Exercise prompt -> When a line in the data below includes "column", pick it out and copy it.

Stored items:
= = = =

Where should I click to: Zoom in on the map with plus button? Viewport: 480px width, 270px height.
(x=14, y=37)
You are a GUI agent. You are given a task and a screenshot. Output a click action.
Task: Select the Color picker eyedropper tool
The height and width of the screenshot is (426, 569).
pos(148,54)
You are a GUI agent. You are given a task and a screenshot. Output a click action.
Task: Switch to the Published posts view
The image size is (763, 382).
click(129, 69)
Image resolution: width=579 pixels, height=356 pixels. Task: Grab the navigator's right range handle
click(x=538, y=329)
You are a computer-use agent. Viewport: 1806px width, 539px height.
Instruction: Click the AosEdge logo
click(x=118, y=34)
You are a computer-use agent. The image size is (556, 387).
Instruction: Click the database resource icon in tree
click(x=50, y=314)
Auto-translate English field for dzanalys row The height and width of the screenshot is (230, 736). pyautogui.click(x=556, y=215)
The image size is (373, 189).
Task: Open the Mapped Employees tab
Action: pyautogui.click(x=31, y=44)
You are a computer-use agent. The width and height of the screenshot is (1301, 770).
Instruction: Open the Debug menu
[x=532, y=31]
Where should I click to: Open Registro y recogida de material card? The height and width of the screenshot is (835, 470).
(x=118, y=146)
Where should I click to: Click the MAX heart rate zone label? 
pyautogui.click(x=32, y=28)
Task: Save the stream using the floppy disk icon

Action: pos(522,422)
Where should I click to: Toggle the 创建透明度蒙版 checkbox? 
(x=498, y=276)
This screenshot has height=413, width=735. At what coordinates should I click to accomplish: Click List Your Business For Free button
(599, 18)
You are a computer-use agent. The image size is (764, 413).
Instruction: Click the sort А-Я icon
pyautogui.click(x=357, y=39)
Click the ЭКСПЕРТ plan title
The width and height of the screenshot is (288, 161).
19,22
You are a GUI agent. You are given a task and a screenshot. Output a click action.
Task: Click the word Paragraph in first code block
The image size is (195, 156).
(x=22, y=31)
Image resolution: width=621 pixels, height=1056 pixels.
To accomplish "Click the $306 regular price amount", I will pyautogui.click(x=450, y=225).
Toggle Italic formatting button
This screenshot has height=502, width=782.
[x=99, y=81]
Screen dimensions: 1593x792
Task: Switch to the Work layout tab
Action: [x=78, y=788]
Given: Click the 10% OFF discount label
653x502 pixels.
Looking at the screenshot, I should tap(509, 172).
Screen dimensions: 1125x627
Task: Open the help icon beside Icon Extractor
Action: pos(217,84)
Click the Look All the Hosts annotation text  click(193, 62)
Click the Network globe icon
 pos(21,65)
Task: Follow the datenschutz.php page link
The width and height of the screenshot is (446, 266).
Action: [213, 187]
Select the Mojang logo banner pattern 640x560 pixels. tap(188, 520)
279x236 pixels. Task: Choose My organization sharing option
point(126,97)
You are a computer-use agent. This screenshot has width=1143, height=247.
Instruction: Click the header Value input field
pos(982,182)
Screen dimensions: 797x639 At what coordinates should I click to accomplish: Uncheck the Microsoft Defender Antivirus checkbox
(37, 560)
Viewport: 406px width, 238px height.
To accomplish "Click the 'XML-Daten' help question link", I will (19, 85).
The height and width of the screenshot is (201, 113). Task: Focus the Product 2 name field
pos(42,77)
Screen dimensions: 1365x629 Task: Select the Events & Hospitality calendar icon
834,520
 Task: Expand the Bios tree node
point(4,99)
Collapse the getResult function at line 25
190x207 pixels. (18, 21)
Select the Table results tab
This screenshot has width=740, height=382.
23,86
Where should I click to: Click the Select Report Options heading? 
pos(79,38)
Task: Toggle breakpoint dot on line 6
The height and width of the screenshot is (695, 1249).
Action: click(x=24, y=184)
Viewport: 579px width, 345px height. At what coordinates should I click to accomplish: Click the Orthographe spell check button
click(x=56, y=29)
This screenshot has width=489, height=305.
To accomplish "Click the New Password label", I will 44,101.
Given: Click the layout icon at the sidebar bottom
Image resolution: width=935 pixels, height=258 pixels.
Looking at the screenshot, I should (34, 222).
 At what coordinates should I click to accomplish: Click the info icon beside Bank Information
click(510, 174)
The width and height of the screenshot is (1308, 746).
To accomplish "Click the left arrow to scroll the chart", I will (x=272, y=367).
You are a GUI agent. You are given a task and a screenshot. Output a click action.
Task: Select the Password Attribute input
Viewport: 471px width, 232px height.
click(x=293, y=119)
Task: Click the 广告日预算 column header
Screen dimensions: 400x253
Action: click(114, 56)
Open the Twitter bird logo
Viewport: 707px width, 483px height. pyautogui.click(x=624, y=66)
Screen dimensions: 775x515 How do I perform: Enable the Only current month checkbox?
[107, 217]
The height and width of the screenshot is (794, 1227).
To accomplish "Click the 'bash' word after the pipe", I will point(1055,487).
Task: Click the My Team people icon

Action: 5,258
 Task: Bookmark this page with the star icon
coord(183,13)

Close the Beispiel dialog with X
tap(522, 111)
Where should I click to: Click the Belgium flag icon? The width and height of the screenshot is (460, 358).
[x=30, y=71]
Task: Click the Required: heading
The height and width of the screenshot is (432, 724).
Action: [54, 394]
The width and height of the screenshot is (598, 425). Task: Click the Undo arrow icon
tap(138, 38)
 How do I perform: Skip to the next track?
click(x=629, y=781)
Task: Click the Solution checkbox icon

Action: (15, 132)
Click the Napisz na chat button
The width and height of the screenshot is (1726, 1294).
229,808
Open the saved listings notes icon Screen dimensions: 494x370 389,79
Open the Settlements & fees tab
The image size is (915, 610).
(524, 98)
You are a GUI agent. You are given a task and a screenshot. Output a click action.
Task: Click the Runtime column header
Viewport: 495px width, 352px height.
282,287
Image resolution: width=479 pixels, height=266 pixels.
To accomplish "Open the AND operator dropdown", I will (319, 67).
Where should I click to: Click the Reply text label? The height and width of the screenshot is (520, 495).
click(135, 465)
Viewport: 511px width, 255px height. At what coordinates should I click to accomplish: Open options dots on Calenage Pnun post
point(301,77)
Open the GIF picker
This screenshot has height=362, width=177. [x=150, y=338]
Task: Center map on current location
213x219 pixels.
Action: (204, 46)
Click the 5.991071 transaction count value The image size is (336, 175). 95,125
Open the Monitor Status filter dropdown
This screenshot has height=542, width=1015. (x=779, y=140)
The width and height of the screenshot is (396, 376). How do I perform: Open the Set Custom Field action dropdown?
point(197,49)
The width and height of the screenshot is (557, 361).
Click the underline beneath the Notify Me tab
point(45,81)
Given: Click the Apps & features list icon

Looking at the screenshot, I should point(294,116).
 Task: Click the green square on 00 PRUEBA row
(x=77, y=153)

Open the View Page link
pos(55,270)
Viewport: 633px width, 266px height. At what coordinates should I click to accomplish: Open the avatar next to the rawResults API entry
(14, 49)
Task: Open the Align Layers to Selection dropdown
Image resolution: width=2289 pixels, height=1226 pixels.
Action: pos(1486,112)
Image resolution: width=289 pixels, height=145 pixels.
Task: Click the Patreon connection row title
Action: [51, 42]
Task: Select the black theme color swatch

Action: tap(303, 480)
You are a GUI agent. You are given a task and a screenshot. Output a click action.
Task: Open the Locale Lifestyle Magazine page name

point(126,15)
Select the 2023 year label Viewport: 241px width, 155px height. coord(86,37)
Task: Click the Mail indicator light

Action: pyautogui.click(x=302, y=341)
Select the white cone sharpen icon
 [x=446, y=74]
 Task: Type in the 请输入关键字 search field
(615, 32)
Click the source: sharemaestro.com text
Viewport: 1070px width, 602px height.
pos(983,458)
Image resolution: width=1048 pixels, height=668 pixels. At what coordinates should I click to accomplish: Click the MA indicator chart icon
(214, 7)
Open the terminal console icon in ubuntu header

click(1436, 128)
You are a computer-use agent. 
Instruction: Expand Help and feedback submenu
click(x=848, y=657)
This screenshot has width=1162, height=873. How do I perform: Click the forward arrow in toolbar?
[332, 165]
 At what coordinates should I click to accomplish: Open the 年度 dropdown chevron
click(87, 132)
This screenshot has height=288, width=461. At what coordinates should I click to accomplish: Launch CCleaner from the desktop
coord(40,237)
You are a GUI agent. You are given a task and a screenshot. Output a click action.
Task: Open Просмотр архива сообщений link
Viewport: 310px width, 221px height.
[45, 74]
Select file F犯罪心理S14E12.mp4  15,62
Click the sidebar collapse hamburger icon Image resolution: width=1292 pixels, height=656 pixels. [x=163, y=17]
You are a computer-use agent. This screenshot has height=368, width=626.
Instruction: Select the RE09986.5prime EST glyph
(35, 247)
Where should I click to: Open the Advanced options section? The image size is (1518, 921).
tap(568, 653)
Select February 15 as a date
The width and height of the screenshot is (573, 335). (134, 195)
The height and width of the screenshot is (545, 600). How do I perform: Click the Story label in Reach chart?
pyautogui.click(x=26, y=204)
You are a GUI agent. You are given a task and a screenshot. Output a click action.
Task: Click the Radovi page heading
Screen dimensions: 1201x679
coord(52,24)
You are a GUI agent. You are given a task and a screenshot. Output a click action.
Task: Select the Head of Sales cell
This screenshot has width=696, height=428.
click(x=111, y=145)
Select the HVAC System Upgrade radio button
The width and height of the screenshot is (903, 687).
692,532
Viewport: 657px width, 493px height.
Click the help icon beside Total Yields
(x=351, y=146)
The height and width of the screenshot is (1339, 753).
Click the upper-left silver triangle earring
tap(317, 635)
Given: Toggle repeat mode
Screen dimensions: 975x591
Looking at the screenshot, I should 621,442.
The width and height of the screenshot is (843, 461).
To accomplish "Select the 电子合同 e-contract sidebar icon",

= = = =

Exercise solution ->
Task: Click the 广告日预算 column header
Task: Click the Runtime column header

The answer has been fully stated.